▶ _Reading text_:
---

Aaron Richard Summers (born 1 March 1988) is an Australian speedway rider.

Career
Born in Adelaide, Summers first had success as a junior, winning the Australian Under-16 Solo Championship in 2004.

He began his British speedway career in 2007, riding for Buxton Hitmen in the Conference League and Edinburgh Monarchs in the Premier League. In his second season, he won the Premier League and the Premier Trophy with the Monarchs, also riding for Redcar Bears' Conference League team.

In 2009 he stayed with the Monarchs, and the following year rode for Birmingham Brummies in the Premier League and in the title-winning Coventry Bees Elite League team. In 2011 he began a four-year stay with Redcar Bears in the Premier League and in 2012 and 2013 returned to the Coventry Bees Elite League team. In 2015 he left the Bears and signed for Glasgow Tigers where he captained the team, doubling up in the Elite League with Swindon Robins and ending the season with a 6.82 Elite League CMA. He started the 2016 season with Tigers but with no Elite League place, but was signed by Leicester Lions in April to replace Grzegorz Walasek.

---

Pick up the biography of the speedway rider Aaron Summers after its final sentence and continue writing it.

▶ _Recorded data_:
---

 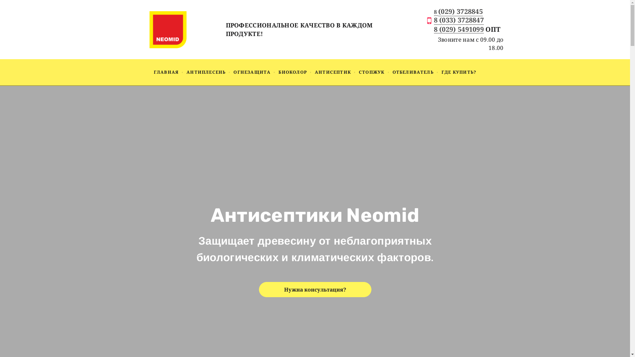 I want to click on '8', so click(x=437, y=12).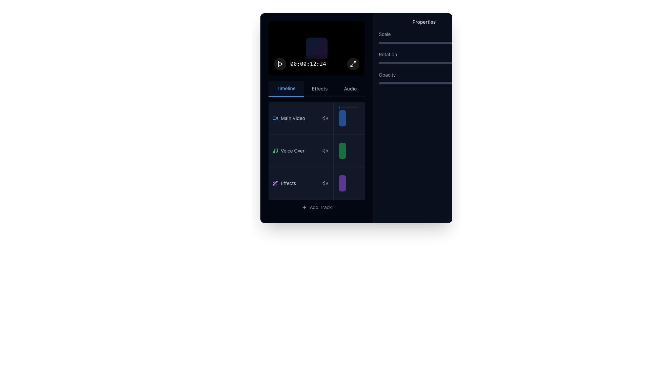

---

▶ _Exercise output_:
He rode for Berwick Bandits and Peterborough Panthers during 2019 and remained with Berwick for the 2021 season. In 2022, he rode for the Ipswich Witches in the SGB Premiership 2022 and also joined the Oxford Cheetahs for the SGB Championship 2022. The Cheetahs were returning to action after a 14-year absence from British Speedway.

Honours

Individual
Australian Under-16 Champion (2004)

Team
Premier Trophy (2008 - Edinburgh Monarchs)
Premier League (2008 - Edinburgh Monarchs)
Premier League Play-Off winner (2008, 2009 - Edinburgh Monarchs)  
Elite League (2010 - Coventry Bees)
Premier League Four-Team Championship (2010 - Birmingham Brummies)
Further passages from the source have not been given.